Mentor/s:
Dr. Alfredo Ghezzi
Project Title:
Tip60 as a key regulator of PDF neuropeptide release in alcohol-induced neuroadaptations
Project Description:
Alcohol consumption is a leading cause of global mortality, responsible for 2.6 million deaths annually and associated with over 200 health conditions. Despite its widespread impact, the epigenetic mechanisms underlying alcohol-induced neurological and behavioral disorders remain poorly understood. This project investigates the role of Tip60, a histone acetyltransferase critical for chromatin remodeling and transcription, in alcohol-induced disruptions of neuronal function and sleep-wake cycles using a Drosophila model. Tip60 regulates the axonal growth of small ventrolateral neurons (sLNvs), which produce the pigment-dispersing factor (PDF) neuropeptide essential for circadian rhythms. Alcohol exposure is hypothesized to alter Tip60-mediated transcriptional adaptations, impairing PDF release and sLNv morphology, leading to disrupted sleep-wake cycles and alcohol tolerance. Using the UAS-GAL4 system, we manipulate Tip60 expression in LNv and analyze the effects of alcohol exposure on PDF release, neuronal morphology, and sleep behavior.

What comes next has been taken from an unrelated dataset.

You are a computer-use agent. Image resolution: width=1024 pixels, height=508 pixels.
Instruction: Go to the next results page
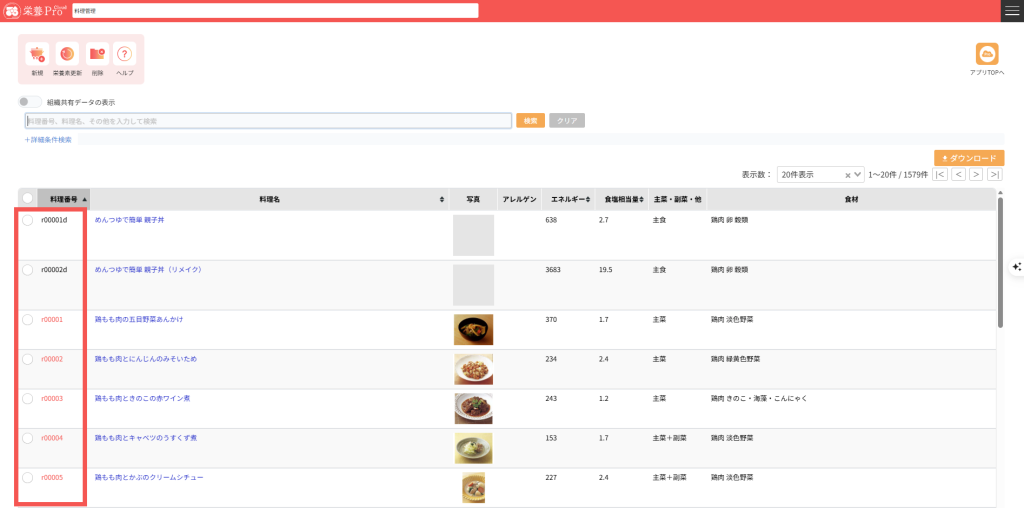pos(976,174)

Preliminary findings reveal that Tip60 knockdown disrupts neuronal morphology and PDF release following alcohol exposure, identifying Tip60 as a key epigenetic regulator of alcohol responses. This research provides insights into the molecular basis of alcohol-induced neuronal and behavioral changes, offering potential targets for therapeutic intervention.
Mentor/s:
Maria Lehtinen , PhD
Project Title:
Choroid plexus immune cell infiltration following neuroinflammation during development
Project Description:
Hydrocephalus is a severe condition caused by excessive cerebrospinal fluid (CSF) accumulation in the brain’s ventricles, with pediatric cases often linked to brain inflammation. The choroid plexus (ChP), a specialized secretory tissue producing most CSF and forming a critical brain-periphery barrier, plays a key role in this process. During brain inflammation, the ChP interacts with immune cells, but the underlying mechanisms remain unclear. Existing hydrocephalus mouse models lack representation of inflammatory processes in developing mice. To address this, we established an inflammatory hydrocephalus model in embryonic and postnatal mice using weight-adjusted doses of lipopolysaccharide (LPS). In embryos (E14/E15), LPS induced early infiltration of neutrophils and undifferentiated monocytes (CD45+/S100A9+/Iba1-), followed by an increase in resident macrophages (CD45+/Iba1+/S100A9+) at 72 hours. In contrast, P7 mice showed no significant increase in CD45+ cells with similar dosing. These findings mirror immune responses observed in adult models and provide insights into the inflammatory mechanisms of hydrocephalus in development. This work advances the potential for targeted therapies aimed at controlling ChP-driven brain inflammation and mitigating hydrocephalus in pediatric patients.